The market-based plan must win the support of the International Civil Aviation Organization’s 190 member countries at a September assembly, or risk the EU breaking off talks and imposing its own emissions trading scheme on international airlines.
While other transportation modes, such as the maritime industry, are also discussing ways to limit emissions, the world’s attention is now centered on aviation – a sector that would be the world’s seventh largest carbon emitter if it were a country.
Aviation was excluded from the landmark climate accord in Paris in December when countries agreed to limit the rise in global temperatures to “well below” 2 degrees Celsius (3.6 degrees Fahrenheit) above pre-industrial levels.
“In the past year, the spotlight was on Paris. Now it’s on Montreal,” said Annie Petsonk, international counsel at the Washington D.C.-based Environmental Defense Fund.
Yet the aviation talks are being stymied by a challenge that’s dogged U.N. climate negotiations for nearly two decades – how to deal with the “common but differentiated responsibilities” of developed and developing nations.
Developing countries with fast growing aviation sectors such as China and India want more latitude to produce emissions than developed countries, which are growing more slowly but were responsible for generating the bulk of the industry’s historic greenhouse gases.
According to a report by New Climate Economy, most future global air traffic will come from Latin America and Asia. In 1993, more than 73 percent of all traffic was carried by airlines in Europe or North America. By 2033, that share is expected to shrink to 38 percent.
“It (the clash between developed and developing countries) will be a very big problem, especially with China,” said one European Union official who spoke on condition of anonymity.
But while the Paris talks resolved those clashes by treating wealthier and poorer nations differently, a two-tiered aviation deal could violate ICAO’s own principle of non-discrimination in the organization’s founding treaty, the Chicago Convention.

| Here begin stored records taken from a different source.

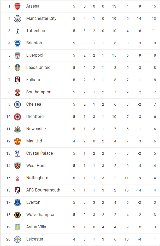
Task: Click the Newcastle club crest
Action: (x=17, y=129)
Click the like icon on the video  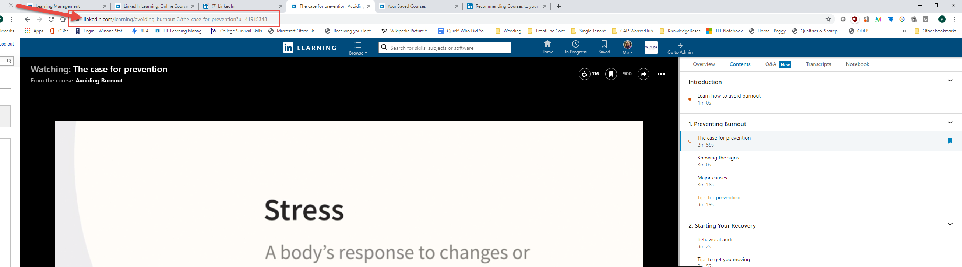[x=584, y=74]
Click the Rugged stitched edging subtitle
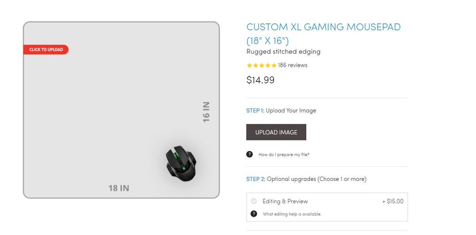The image size is (476, 235). [283, 52]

It also risks giving a competitive advantage to airlines that have significant global market share but are registered in “developing countries”, legal experts have argued.
Violeta Bulc, European Commissioner for Transport, said last week that countries are struggling to fairly divide responsibilities for emissions obligations.
“The proposal on the table at ICAO aims to take care of that by sharing the burden of decarbonization across all the actors,” said Bulc in an interview with Reuters in Washington D.C.
Bulc said global leaders are working behind the scenes to resolve the dispute. She’s suggested ICAO look at the way the EU handles the issue of burden-sharing, where its richer member states take on different responsibilities than poorer countries like Greece.
“In Europe we also learned that you have to take the specifics of certain countries under consideration.”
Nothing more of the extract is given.